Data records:
++++++

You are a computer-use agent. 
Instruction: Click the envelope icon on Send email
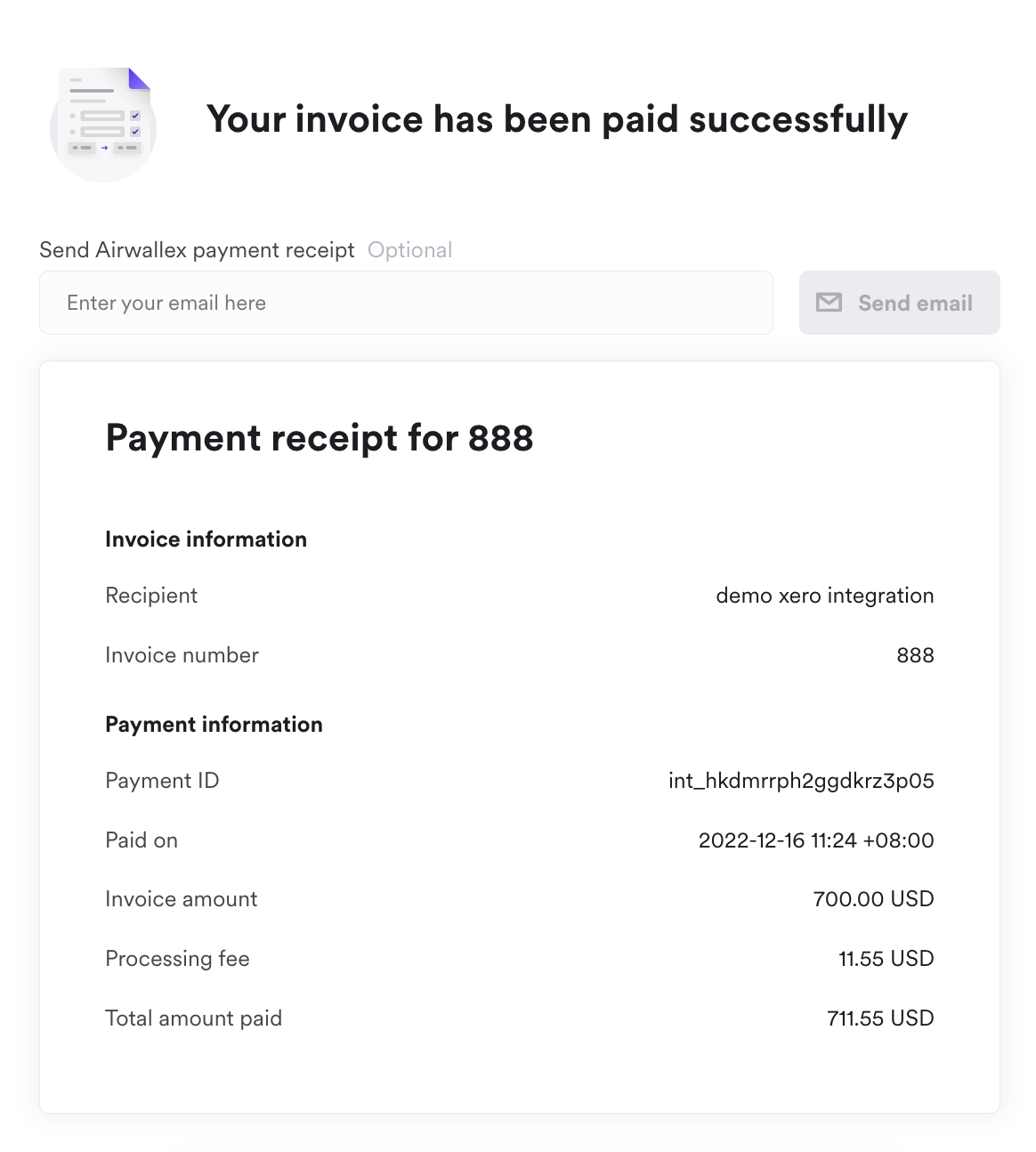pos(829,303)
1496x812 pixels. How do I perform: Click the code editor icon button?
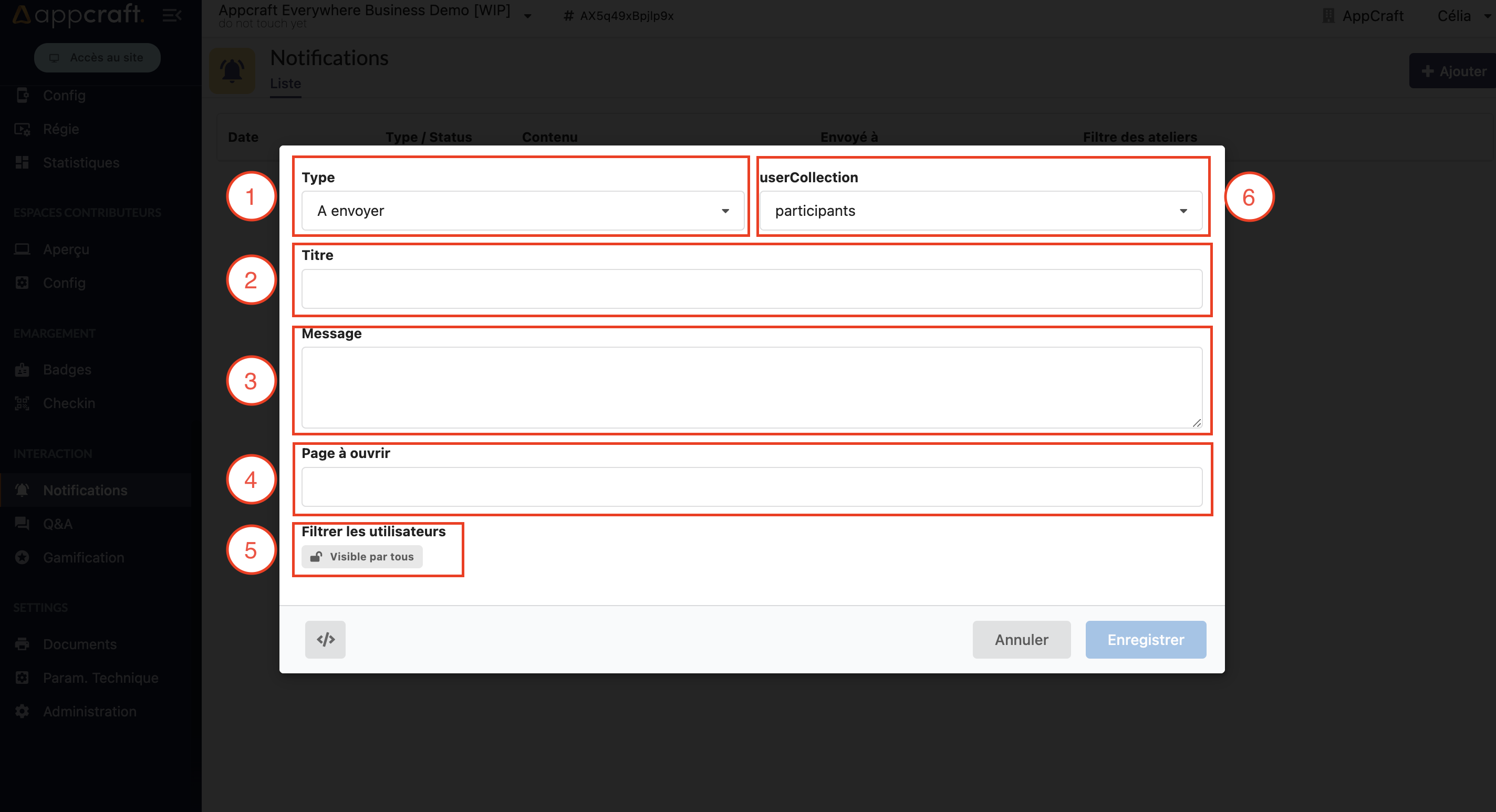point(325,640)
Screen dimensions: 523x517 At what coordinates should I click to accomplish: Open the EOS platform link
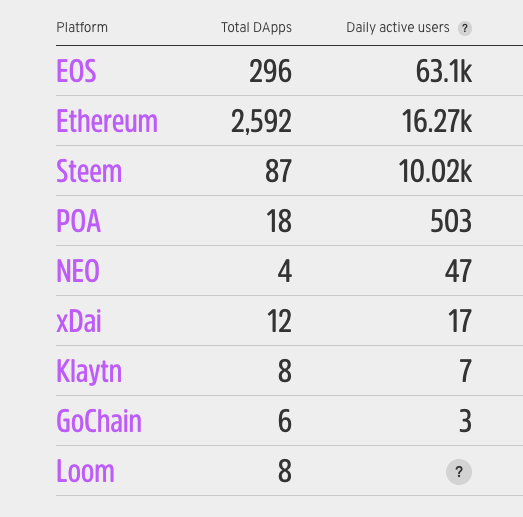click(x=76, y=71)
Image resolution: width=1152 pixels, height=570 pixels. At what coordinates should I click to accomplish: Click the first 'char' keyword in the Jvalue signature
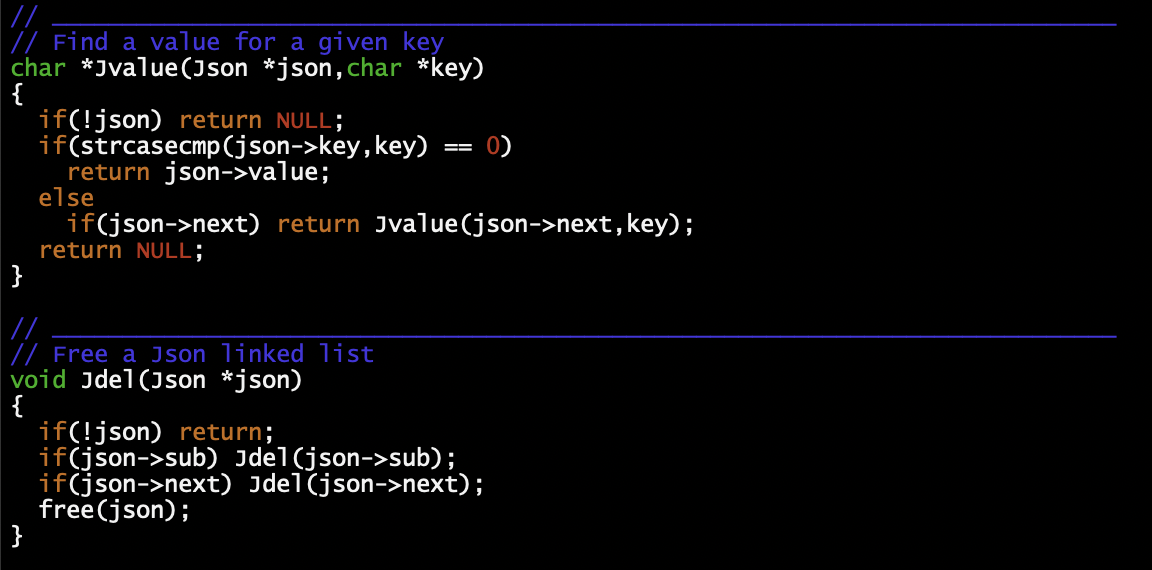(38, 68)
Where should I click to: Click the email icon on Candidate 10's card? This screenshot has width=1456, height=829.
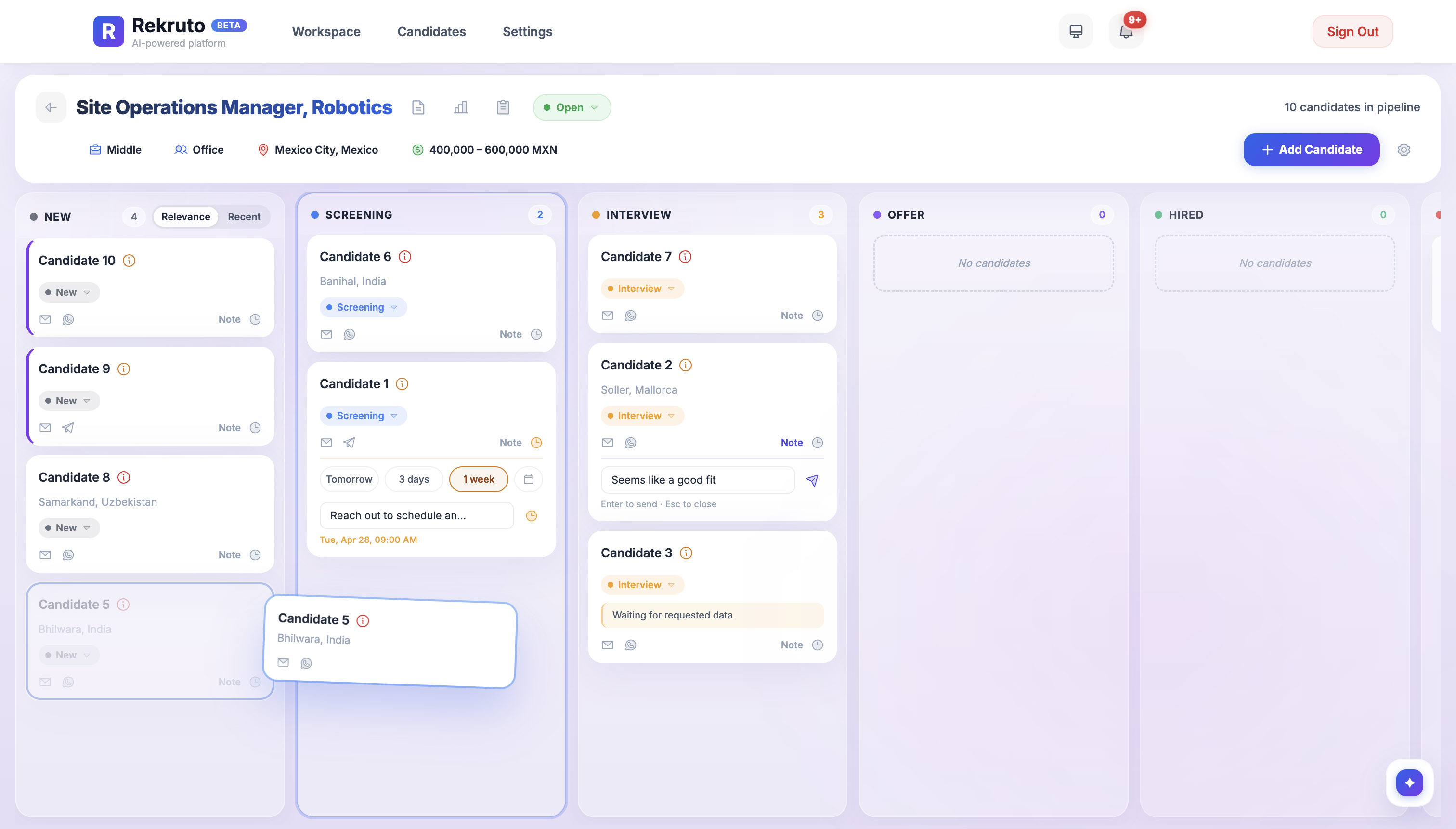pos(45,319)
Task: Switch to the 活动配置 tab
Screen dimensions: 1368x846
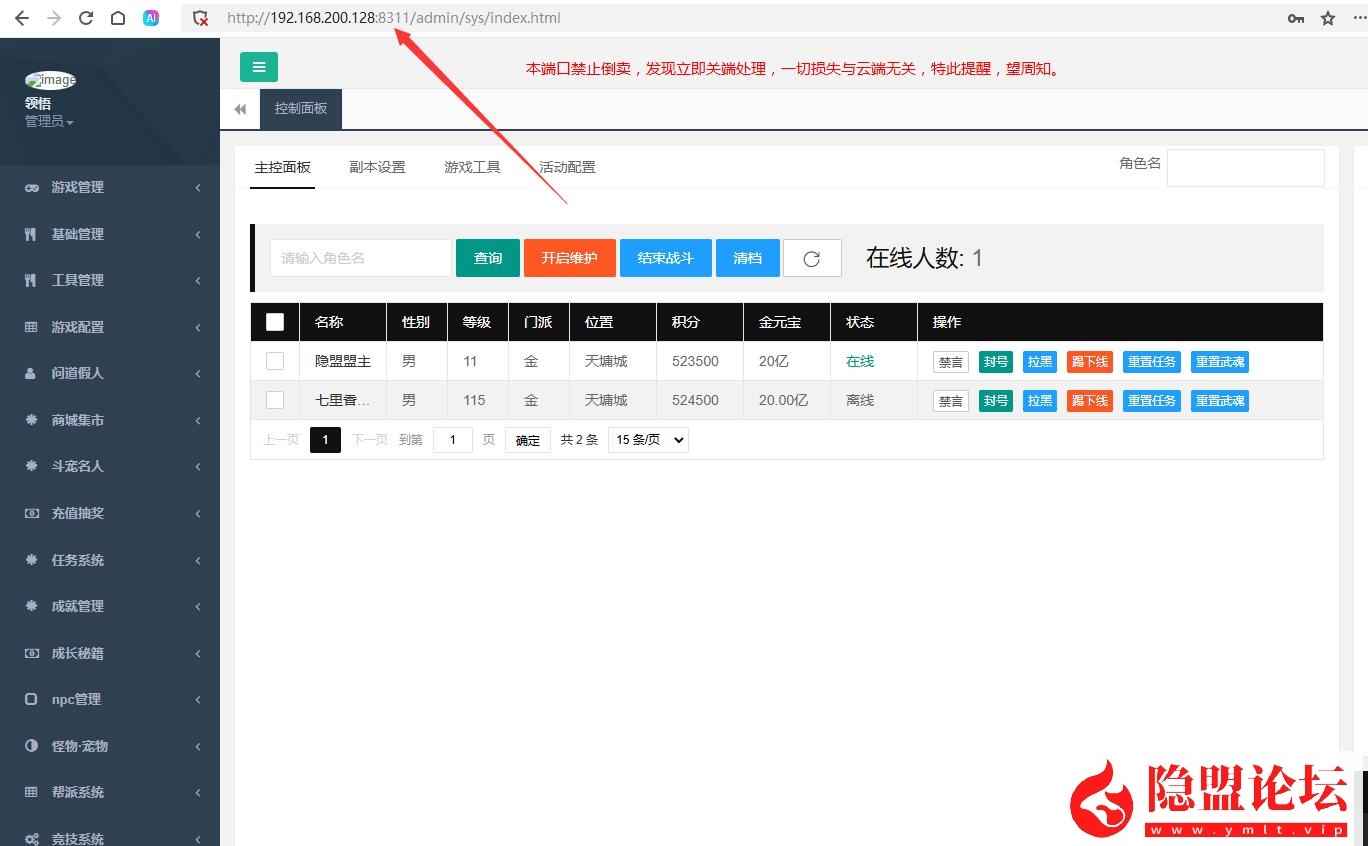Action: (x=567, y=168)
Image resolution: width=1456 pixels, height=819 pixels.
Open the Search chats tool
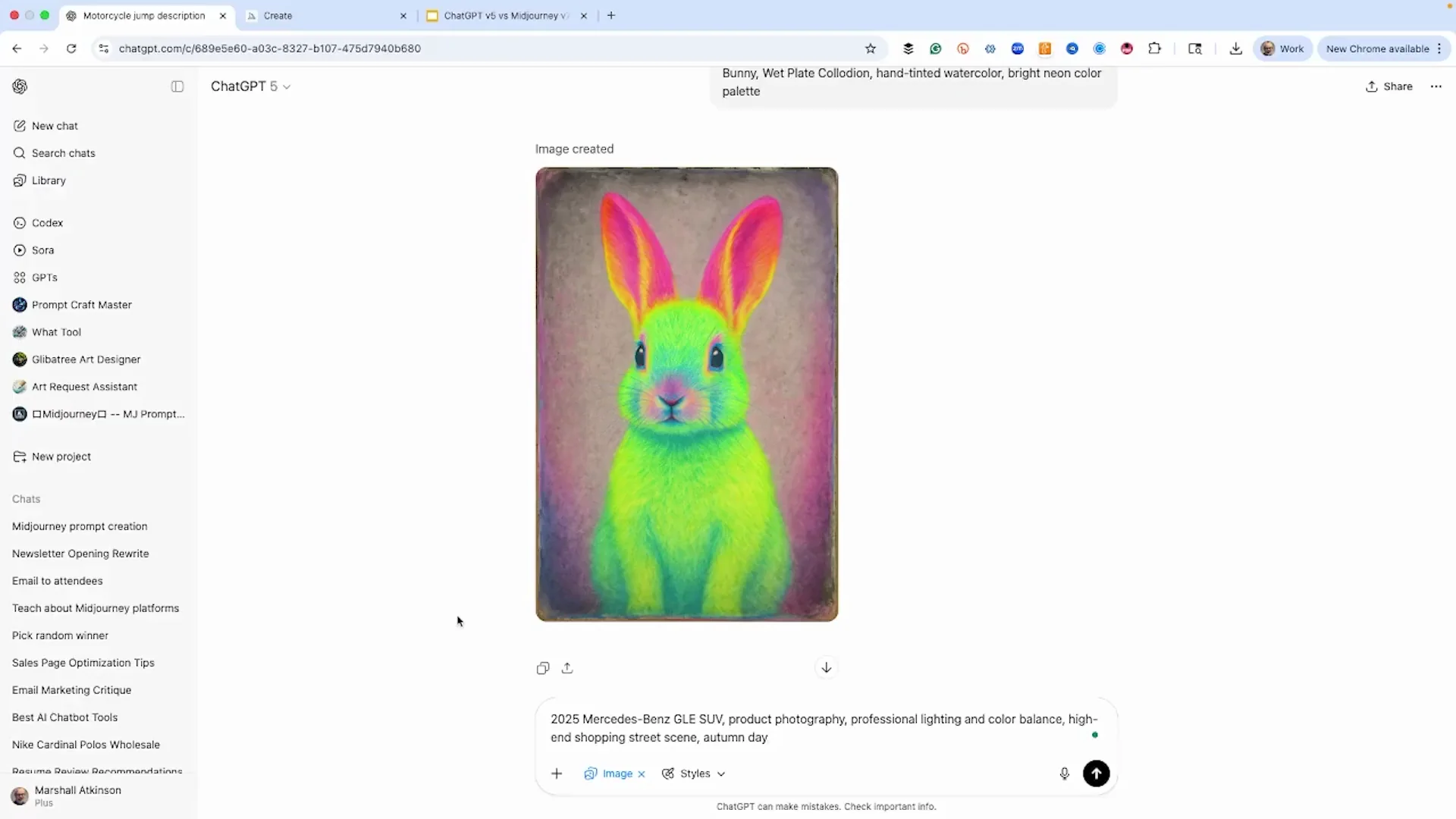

++++++

Update all the entries above so that "At what coordinates should I click to accomplish" becomes "Which point should I click to complete" wherever it occurs, and keep everything else the same. Leave the pictures out.

▸ Answer for this exercise
You are a computer-use agent. 
Instruction: Click the envelope icon on Send email
pos(829,303)
1496x812 pixels. How do I perform: Click the code editor icon button?
point(325,640)
Screen dimensions: 523x517 Which point should I click to complete: Open the EOS platform link
click(x=76, y=71)
Image resolution: width=1152 pixels, height=570 pixels. Which point should I click to complete: Click the first 'char' keyword in the Jvalue signature
(38, 68)
Where should I click to: Click the email icon on Candidate 10's card? This screenshot has width=1456, height=829.
pos(45,319)
Task: Switch to the 活动配置 tab
Screen dimensions: 1368x846
Action: (x=567, y=168)
Image resolution: width=1456 pixels, height=819 pixels.
Open the Search chats tool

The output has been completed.